(Dataset items)
--- START ---

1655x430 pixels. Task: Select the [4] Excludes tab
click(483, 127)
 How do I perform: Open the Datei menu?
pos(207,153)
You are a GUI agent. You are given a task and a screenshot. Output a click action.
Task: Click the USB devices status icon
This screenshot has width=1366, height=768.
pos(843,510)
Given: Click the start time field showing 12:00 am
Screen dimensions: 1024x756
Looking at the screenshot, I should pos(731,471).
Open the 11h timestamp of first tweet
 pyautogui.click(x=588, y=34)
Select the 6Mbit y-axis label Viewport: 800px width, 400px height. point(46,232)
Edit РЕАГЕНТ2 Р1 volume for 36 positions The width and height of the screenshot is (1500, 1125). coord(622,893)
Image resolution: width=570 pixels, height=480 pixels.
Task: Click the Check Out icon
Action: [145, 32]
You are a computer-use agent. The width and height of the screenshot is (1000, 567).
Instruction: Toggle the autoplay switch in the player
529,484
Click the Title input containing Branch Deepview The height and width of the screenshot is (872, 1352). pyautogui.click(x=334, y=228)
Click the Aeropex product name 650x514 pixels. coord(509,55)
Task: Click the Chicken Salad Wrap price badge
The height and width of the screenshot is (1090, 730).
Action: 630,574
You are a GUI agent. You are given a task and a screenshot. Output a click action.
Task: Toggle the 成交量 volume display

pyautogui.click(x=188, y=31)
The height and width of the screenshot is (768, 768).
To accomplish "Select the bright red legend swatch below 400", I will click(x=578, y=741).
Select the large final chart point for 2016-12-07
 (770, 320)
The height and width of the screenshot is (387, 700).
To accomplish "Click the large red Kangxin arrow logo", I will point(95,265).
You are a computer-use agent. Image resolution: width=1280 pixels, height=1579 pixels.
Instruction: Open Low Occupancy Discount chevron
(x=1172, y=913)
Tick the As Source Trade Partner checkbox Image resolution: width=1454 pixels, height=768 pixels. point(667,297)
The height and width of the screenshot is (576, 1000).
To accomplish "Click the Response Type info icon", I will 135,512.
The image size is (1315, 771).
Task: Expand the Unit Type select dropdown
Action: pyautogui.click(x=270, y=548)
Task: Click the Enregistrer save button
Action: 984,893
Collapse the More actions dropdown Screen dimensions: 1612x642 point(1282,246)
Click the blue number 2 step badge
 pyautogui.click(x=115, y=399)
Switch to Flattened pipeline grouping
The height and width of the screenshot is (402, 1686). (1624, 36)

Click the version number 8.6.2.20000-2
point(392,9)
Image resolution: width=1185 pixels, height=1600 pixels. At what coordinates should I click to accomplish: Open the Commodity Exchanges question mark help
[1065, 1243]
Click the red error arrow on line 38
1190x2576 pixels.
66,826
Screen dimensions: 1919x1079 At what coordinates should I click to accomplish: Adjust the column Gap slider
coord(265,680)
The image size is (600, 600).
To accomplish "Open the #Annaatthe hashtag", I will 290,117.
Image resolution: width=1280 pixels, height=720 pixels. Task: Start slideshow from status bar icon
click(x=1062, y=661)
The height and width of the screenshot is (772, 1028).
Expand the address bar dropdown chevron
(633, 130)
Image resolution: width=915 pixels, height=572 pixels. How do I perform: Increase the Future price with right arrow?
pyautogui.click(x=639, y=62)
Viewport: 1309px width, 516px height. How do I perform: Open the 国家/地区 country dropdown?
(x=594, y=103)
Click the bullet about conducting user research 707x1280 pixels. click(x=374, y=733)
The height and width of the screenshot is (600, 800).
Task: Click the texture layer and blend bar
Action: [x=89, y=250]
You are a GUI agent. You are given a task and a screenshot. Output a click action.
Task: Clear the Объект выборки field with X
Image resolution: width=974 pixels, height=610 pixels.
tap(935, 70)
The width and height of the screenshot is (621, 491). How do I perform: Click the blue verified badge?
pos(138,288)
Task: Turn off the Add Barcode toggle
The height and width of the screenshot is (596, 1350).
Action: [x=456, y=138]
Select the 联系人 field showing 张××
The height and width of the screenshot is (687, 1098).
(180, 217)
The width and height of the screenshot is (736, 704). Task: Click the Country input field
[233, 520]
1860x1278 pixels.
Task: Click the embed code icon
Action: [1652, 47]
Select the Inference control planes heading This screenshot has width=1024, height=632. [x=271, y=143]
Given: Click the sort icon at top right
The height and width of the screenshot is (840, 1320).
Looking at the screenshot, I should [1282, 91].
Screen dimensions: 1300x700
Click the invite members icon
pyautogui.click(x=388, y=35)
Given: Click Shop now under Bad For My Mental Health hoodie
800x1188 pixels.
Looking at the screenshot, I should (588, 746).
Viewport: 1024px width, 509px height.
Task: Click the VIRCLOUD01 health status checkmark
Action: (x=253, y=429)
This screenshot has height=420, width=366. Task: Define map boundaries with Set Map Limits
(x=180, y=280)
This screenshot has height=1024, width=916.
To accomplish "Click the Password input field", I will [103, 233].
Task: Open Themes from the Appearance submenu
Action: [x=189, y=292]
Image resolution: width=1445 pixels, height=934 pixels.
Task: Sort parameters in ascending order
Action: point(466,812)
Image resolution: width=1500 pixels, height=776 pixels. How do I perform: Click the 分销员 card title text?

--- END ---

**YOUR TASK:** Copy the entries word for word. Leave nothing out.

**TASK RESULT:**
1655x430 pixels. Task: Select the [4] Excludes tab
click(483, 127)
 How do I perform: Open the Datei menu?
pos(207,153)
You are a GUI agent. You are given a task and a screenshot. Output a click action.
Task: Click the USB devices status icon
This screenshot has width=1366, height=768.
pos(843,510)
Given: Click the start time field showing 12:00 am
Screen dimensions: 1024x756
Looking at the screenshot, I should pos(731,471).
Open the 11h timestamp of first tweet
 pyautogui.click(x=588, y=34)
Select the 6Mbit y-axis label Viewport: 800px width, 400px height. point(46,232)
Edit РЕАГЕНТ2 Р1 volume for 36 positions The width and height of the screenshot is (1500, 1125). coord(622,893)
Image resolution: width=570 pixels, height=480 pixels.
Task: Click the Check Out icon
Action: [145, 32]
You are a computer-use agent. The width and height of the screenshot is (1000, 567).
Instruction: Toggle the autoplay switch in the player
529,484
Click the Title input containing Branch Deepview The height and width of the screenshot is (872, 1352). pyautogui.click(x=334, y=228)
Click the Aeropex product name 650x514 pixels. coord(509,55)
Task: Click the Chicken Salad Wrap price badge
The height and width of the screenshot is (1090, 730).
Action: 630,574
You are a GUI agent. You are given a task and a screenshot. Output a click action.
Task: Toggle the 成交量 volume display

pyautogui.click(x=188, y=31)
The height and width of the screenshot is (768, 768).
To accomplish "Select the bright red legend swatch below 400", I will click(x=578, y=741).
Select the large final chart point for 2016-12-07
 (770, 320)
The height and width of the screenshot is (387, 700).
To accomplish "Click the large red Kangxin arrow logo", I will point(95,265).
You are a computer-use agent. Image resolution: width=1280 pixels, height=1579 pixels.
Instruction: Open Low Occupancy Discount chevron
(x=1172, y=913)
Tick the As Source Trade Partner checkbox Image resolution: width=1454 pixels, height=768 pixels. point(667,297)
The height and width of the screenshot is (576, 1000).
To accomplish "Click the Response Type info icon", I will 135,512.
The image size is (1315, 771).
Task: Expand the Unit Type select dropdown
Action: pyautogui.click(x=270, y=548)
Task: Click the Enregistrer save button
Action: 984,893
Collapse the More actions dropdown Screen dimensions: 1612x642 point(1282,246)
Click the blue number 2 step badge
 pyautogui.click(x=115, y=399)
Switch to Flattened pipeline grouping
The height and width of the screenshot is (402, 1686). (1624, 36)

Click the version number 8.6.2.20000-2
point(392,9)
Image resolution: width=1185 pixels, height=1600 pixels. At what coordinates should I click to accomplish: Open the Commodity Exchanges question mark help
[1065, 1243]
Click the red error arrow on line 38
1190x2576 pixels.
66,826
Screen dimensions: 1919x1079 At what coordinates should I click to accomplish: Adjust the column Gap slider
coord(265,680)
The image size is (600, 600).
To accomplish "Open the #Annaatthe hashtag", I will 290,117.
Image resolution: width=1280 pixels, height=720 pixels. Task: Start slideshow from status bar icon
click(x=1062, y=661)
The height and width of the screenshot is (772, 1028).
Expand the address bar dropdown chevron
(633, 130)
Image resolution: width=915 pixels, height=572 pixels. How do I perform: Increase the Future price with right arrow?
pyautogui.click(x=639, y=62)
Viewport: 1309px width, 516px height. How do I perform: Open the 国家/地区 country dropdown?
(x=594, y=103)
Click the bullet about conducting user research 707x1280 pixels. click(x=374, y=733)
The height and width of the screenshot is (600, 800).
Task: Click the texture layer and blend bar
Action: [x=89, y=250]
You are a GUI agent. You are given a task and a screenshot. Output a click action.
Task: Clear the Объект выборки field with X
Image resolution: width=974 pixels, height=610 pixels.
tap(935, 70)
The width and height of the screenshot is (621, 491). How do I perform: Click the blue verified badge?
pos(138,288)
Task: Turn off the Add Barcode toggle
The height and width of the screenshot is (596, 1350).
Action: [x=456, y=138]
Select the 联系人 field showing 张××
The height and width of the screenshot is (687, 1098).
(180, 217)
The width and height of the screenshot is (736, 704). Task: Click the Country input field
[233, 520]
1860x1278 pixels.
Task: Click the embed code icon
Action: [1652, 47]
Select the Inference control planes heading This screenshot has width=1024, height=632. [x=271, y=143]
Given: Click the sort icon at top right
The height and width of the screenshot is (840, 1320).
Looking at the screenshot, I should [1282, 91].
Screen dimensions: 1300x700
Click the invite members icon
pyautogui.click(x=388, y=35)
Given: Click Shop now under Bad For My Mental Health hoodie
800x1188 pixels.
Looking at the screenshot, I should (588, 746).
Viewport: 1024px width, 509px height.
Task: Click the VIRCLOUD01 health status checkmark
Action: (x=253, y=429)
This screenshot has height=420, width=366. Task: Define map boundaries with Set Map Limits
(x=180, y=280)
This screenshot has height=1024, width=916.
To accomplish "Click the Password input field", I will [103, 233].
Task: Open Themes from the Appearance submenu
Action: [x=189, y=292]
Image resolution: width=1445 pixels, height=934 pixels.
Task: Sort parameters in ascending order
Action: point(466,812)
Image resolution: width=1500 pixels, height=776 pixels. How do I perform: Click the 分销员 card title text?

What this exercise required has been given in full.